Crown Prince Mohammed bin Salman was speaking in recorded remarks at the Saudi Green Initiative, which comes ahead of the COP26 global climate summit, that hopes to agree on deeper emissions cuts to tackle global warming.
“The Kingdom of Saudi Arabia aims to reach zero-net emissions by 2060 under its circular carbon economy programme in accordance with the kingdom’s development plan … while maintaining the kingdom’s leading role in strengthening security and stability of global oil markets,” Prince Mohammed said.

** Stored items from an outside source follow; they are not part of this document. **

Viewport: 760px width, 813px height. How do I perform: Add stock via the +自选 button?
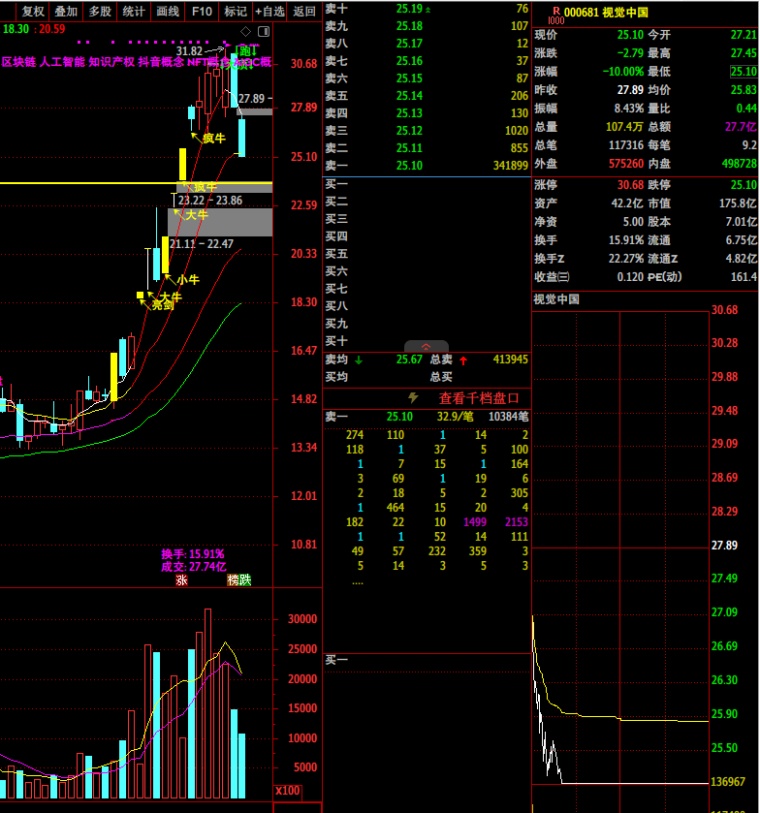(269, 12)
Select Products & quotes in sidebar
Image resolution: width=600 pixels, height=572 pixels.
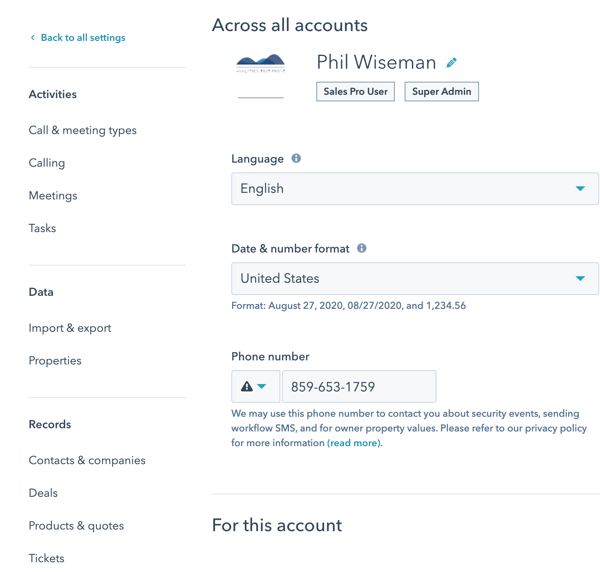[76, 526]
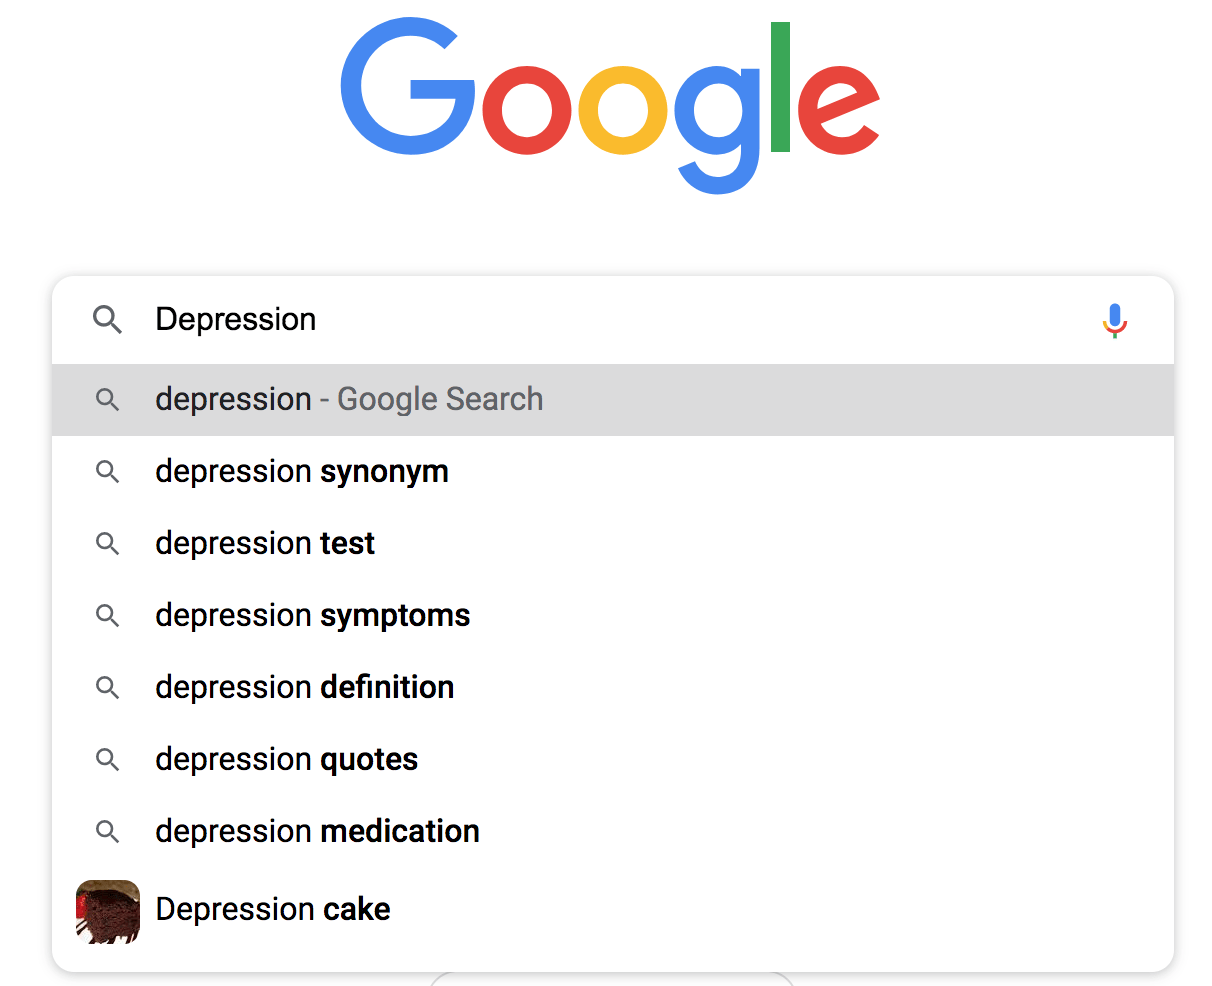Click the Depression cake thumbnail image
This screenshot has width=1212, height=986.
click(107, 909)
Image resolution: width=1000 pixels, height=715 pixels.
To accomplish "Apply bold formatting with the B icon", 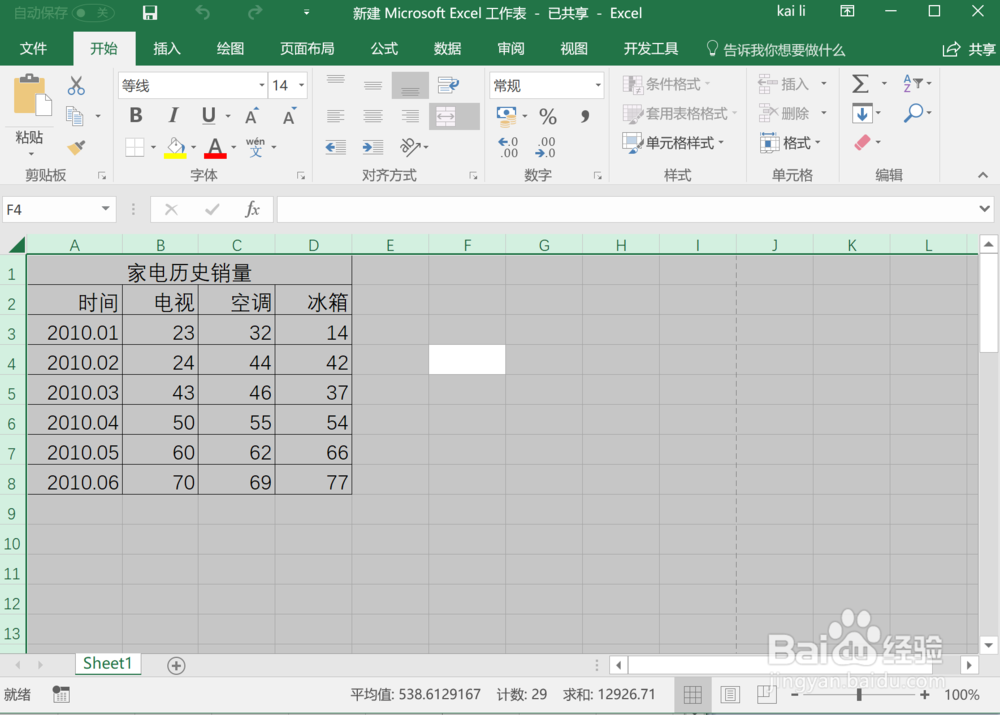I will (x=135, y=115).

Riyadh, a signatory to the Paris climate pact, on Saturday set out details of its nationally determined contributions (NDCs) — goals for individual states under global efforts to prevent average global temperatures from rising beyond 1.5 degrees Celsius above pre-industrial levels.
The United States and the EU want Saudi Arabia to join a global initiative on slashing emissions of methane by 30 per cent from 2020 levels by 2030. US climate envoy John Kerry will attend a wider Middle East green summit Riyadh is hosting on Monday.
Prince Mohammed said the Saudi Green Initiative aims to eliminate 278 million tonnes of carbon emissions per year, up from a previous target of 130 million tonnes.
Saudi Arabia in March pledged to reduce carbon emissions by more than 4 per cent of global contributions through initiatives including generating 50 per cent of its energy needs from renewables by 2030 and planting billions of trees in the desert state.
Fellow Gulf OPEC producer the UAE earlier this month announced a plan for net-zero emissions by 2050.